Diálogo Bíblico | Lunes 18 de septiembre 2017 | Cuidado con la tentación | Escuela Sabática

Lunes 18 de septiembre

CUIDADO CON LA TENTACIÓN

“Entonces dijo Natán a David: Tú eres aquel hombre” (2 Sam. 12:7).

No deberíamos pasar por alto la seriedad de las palabras de Pablo en Gálatas 6:1, de cuidar nuestra vida para no caer nosotros también en tentación. Un indicador de la urgencia y de la preocupación personal detrás del consejo de Pablo puede verse en el modo en que hace su apelación. La palabra traducida “considerándote” significa literalmente “mirar detenidamente” o “prestar cuidadosa atención a” (comparar con Rom. 16:17; Fil. 2:4). Por lo tanto, lo que Pablo está diciendo es, literalmente, “mantén un ojo vigilante sobre ti mismo”, no sea que el pecado también te tome por sorpresa. Para resaltar esta advertencia, Pablo cambia de la segunda persona del plural (“vosotros”), en la primera mitad de Gálatas 6:1, a la segunda persona del singular (“tú”), en la última mitad del versículo. No se trata de una advertencia general que se aplica a la congregación como un todo; es una advertencia personal dirigida a cada persona dentro de la iglesia.

Pablo no identifica explícitamente la naturaleza de la tentación contra la que advierte tan enfáticamente a los gálatas. Quizá no tenía un solo pecado en mente, sino que simplemente se estaba refiriendo al peligro de cometer el mismo pecado, sea cual sea, del que estaban intentando restaurar al otro. Al mismo tiempo, sus palabras en Gálatas 5:26, en contra de volverse “vanagloriosos”, sugiere que está advirtiéndoles en contra de creer que de algún modo sean espiritualmente superiores a aquellos a quienes están restaurando.

¿Por qué Pablo debía advertir a los gálatas contra el orgullo espiritual? Considera 1 Corintios 10:12; Mateo 26:34; y 2 Samuel 12:1 al 7.

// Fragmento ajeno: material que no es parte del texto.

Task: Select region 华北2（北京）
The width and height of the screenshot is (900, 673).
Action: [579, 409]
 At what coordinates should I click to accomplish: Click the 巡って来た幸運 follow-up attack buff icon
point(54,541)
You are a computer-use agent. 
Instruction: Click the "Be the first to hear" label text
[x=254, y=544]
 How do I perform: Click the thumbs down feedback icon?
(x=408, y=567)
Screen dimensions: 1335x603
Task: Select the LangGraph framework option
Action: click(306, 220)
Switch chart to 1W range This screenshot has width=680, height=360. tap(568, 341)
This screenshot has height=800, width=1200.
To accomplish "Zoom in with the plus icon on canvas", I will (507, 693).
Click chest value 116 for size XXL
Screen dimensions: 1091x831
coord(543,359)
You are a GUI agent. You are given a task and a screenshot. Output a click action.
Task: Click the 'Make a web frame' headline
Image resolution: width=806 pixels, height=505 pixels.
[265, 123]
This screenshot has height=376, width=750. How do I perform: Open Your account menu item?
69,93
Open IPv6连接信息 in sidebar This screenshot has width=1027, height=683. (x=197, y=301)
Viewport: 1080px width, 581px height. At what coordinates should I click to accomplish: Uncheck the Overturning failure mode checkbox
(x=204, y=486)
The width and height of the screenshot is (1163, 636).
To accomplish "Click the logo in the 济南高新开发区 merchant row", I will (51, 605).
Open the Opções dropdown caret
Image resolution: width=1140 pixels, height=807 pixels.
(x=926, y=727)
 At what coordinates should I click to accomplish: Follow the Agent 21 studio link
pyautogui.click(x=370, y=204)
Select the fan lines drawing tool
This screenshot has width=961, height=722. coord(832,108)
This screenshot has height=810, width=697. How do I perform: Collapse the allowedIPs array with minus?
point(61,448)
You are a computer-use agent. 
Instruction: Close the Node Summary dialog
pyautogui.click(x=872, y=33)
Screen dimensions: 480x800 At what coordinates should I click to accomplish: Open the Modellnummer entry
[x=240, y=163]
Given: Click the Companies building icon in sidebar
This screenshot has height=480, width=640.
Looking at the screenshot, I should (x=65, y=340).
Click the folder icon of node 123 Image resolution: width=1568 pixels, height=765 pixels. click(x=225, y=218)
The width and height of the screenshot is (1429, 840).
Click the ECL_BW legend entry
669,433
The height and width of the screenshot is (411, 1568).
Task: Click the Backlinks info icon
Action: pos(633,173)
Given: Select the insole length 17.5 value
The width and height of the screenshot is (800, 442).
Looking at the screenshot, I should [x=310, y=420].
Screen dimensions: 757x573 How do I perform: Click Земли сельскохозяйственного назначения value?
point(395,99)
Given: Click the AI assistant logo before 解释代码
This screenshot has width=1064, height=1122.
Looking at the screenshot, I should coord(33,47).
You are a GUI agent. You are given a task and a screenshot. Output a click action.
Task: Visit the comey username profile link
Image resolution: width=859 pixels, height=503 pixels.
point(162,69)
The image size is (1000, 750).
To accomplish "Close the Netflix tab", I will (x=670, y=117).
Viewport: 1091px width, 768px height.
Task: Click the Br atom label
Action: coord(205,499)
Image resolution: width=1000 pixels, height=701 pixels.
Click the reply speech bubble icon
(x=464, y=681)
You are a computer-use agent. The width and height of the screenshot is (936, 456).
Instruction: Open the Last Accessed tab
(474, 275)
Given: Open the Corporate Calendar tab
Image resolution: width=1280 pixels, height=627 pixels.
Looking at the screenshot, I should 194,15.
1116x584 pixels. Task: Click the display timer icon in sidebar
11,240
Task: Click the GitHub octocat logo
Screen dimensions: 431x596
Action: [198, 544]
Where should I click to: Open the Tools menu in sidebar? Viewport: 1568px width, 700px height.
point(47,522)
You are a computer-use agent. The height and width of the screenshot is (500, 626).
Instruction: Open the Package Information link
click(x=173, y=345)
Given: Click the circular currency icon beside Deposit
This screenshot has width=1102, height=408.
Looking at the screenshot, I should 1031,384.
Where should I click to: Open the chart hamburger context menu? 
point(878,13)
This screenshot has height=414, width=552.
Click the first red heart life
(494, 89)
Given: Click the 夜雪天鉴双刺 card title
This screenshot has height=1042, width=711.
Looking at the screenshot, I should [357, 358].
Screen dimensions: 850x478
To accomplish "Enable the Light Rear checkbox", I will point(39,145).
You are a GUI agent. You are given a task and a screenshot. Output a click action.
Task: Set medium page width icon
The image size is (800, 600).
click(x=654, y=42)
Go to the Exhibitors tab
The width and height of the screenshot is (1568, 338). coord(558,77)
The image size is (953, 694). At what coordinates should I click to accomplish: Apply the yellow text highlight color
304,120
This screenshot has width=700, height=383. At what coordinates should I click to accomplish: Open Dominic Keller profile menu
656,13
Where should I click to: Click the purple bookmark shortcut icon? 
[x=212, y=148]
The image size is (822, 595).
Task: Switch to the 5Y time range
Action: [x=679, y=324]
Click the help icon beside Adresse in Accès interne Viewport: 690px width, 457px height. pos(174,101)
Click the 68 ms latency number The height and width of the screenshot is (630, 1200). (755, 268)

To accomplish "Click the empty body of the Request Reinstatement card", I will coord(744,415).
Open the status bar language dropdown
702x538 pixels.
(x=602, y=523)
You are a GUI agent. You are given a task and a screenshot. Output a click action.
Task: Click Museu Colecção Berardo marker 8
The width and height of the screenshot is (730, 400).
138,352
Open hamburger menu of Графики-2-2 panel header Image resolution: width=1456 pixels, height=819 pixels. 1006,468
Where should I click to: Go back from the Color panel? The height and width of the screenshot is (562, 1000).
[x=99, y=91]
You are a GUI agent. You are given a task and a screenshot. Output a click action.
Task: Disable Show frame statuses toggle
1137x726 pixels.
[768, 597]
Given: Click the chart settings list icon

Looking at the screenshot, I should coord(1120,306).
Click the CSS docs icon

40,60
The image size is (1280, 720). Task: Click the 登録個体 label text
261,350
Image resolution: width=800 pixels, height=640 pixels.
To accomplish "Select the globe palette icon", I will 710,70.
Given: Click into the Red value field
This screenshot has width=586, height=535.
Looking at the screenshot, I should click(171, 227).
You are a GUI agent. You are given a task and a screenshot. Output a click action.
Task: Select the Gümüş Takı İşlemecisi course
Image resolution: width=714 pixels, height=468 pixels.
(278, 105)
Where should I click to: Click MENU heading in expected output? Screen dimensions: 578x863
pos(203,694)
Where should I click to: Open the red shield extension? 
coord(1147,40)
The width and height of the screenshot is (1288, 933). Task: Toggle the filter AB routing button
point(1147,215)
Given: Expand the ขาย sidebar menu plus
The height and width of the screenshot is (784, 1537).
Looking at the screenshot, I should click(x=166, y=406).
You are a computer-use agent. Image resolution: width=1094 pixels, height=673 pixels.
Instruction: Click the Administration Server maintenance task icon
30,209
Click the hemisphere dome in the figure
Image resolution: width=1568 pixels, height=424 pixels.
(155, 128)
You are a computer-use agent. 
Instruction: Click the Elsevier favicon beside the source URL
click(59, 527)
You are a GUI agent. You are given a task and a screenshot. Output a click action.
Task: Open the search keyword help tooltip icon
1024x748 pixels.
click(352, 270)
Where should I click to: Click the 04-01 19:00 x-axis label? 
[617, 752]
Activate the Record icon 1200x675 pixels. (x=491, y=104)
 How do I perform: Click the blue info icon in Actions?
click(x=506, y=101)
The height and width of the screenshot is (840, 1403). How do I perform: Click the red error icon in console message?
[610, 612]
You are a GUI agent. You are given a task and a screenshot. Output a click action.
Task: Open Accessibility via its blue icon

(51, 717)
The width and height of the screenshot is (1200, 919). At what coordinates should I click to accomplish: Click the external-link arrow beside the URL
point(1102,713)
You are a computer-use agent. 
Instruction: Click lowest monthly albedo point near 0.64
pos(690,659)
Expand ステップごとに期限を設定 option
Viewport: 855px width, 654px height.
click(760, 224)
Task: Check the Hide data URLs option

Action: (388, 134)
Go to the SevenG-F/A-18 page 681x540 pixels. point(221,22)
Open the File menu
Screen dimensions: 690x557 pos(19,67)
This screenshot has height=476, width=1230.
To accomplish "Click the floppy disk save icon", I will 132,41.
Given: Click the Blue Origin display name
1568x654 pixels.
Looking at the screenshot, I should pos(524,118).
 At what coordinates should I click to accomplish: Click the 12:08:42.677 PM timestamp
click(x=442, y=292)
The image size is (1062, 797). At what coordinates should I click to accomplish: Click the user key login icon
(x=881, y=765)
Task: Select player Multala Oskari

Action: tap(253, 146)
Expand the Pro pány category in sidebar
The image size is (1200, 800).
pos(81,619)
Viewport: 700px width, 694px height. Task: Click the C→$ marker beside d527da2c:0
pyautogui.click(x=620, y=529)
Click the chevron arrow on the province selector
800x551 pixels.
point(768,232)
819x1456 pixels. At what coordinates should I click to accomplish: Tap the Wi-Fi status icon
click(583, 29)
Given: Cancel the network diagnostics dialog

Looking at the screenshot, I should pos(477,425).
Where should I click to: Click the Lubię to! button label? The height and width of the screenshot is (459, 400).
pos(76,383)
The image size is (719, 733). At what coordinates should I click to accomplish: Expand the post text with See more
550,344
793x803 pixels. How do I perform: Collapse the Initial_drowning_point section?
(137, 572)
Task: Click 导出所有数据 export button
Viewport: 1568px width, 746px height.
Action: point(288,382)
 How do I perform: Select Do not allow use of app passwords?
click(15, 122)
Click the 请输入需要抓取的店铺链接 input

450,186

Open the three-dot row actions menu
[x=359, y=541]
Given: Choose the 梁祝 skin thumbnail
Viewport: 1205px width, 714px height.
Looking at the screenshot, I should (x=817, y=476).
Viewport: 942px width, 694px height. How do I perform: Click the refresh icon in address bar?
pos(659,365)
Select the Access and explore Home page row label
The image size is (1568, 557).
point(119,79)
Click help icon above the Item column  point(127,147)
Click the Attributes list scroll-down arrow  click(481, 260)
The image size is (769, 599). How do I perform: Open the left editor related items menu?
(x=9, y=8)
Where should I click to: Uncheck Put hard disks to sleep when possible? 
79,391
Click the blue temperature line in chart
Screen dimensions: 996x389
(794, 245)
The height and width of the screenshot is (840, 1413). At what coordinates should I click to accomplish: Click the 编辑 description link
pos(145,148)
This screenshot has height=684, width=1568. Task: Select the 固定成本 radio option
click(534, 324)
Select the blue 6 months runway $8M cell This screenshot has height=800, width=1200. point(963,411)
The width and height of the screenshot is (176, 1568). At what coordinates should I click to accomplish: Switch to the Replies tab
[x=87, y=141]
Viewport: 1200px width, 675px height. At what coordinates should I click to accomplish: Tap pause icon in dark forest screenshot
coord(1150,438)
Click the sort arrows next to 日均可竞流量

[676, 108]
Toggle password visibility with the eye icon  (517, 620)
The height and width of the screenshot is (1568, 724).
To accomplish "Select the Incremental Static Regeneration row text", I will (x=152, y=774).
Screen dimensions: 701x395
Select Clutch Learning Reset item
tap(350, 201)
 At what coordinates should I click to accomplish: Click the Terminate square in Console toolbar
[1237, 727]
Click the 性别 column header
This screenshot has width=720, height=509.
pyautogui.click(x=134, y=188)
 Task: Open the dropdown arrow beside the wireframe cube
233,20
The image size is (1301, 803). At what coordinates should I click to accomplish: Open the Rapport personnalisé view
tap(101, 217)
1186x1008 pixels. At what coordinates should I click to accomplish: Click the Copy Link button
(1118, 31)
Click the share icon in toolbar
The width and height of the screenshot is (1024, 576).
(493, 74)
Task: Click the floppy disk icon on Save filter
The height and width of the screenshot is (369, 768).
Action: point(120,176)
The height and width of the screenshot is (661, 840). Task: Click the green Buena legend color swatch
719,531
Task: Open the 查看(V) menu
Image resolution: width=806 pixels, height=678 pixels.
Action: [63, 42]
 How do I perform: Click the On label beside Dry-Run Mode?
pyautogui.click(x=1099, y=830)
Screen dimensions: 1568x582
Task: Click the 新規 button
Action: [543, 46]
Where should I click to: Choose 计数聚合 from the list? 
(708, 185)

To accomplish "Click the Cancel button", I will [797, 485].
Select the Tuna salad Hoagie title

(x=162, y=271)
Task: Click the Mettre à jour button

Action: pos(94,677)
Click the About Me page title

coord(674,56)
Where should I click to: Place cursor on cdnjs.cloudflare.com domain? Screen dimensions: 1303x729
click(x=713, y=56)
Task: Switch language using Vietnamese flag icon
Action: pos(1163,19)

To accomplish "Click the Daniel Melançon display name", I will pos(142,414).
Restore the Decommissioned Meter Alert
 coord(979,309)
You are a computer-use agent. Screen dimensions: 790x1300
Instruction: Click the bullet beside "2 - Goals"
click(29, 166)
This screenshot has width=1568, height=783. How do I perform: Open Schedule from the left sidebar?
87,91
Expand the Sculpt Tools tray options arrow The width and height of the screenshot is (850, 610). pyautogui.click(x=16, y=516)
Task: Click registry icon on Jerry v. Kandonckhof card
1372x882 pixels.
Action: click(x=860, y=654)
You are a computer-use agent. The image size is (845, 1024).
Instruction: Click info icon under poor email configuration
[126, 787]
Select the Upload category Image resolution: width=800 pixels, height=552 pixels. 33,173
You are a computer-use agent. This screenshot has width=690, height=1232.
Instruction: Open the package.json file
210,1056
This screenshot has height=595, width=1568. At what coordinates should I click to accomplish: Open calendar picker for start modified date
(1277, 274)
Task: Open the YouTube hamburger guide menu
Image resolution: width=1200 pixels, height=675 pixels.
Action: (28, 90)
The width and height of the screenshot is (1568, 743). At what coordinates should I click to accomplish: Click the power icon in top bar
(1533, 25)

Uno de los mayores peligros de la vida cristiana es un sentimiento de orgullo espiritual que nos hace pensar que somos de alguna manera inmunes a cometer cierto tipo de pecados. El hecho es que, lamentablemente, todos tenemos la misma naturaleza pecaminosa; una naturaleza que se opone a Dios. Por lo tanto, sin el poder subyugador del Espíritu de Dios, podríamos llegar a caer en prácticamente cualquier pecado, si se dieran las circunstancias. Un reconocimiento como este de nuestra verdadera identidad fuera de Cristo puede ayudarnos a no caer en el pecado de la autojustificación, y también puede darnos mayor compasión por otras personas que cometen errores.

¿Cuántas veces has condenado a otros (incluso solo en tu corazón) por cometer pecados de los que, alguna vez, tú también fuiste culpable?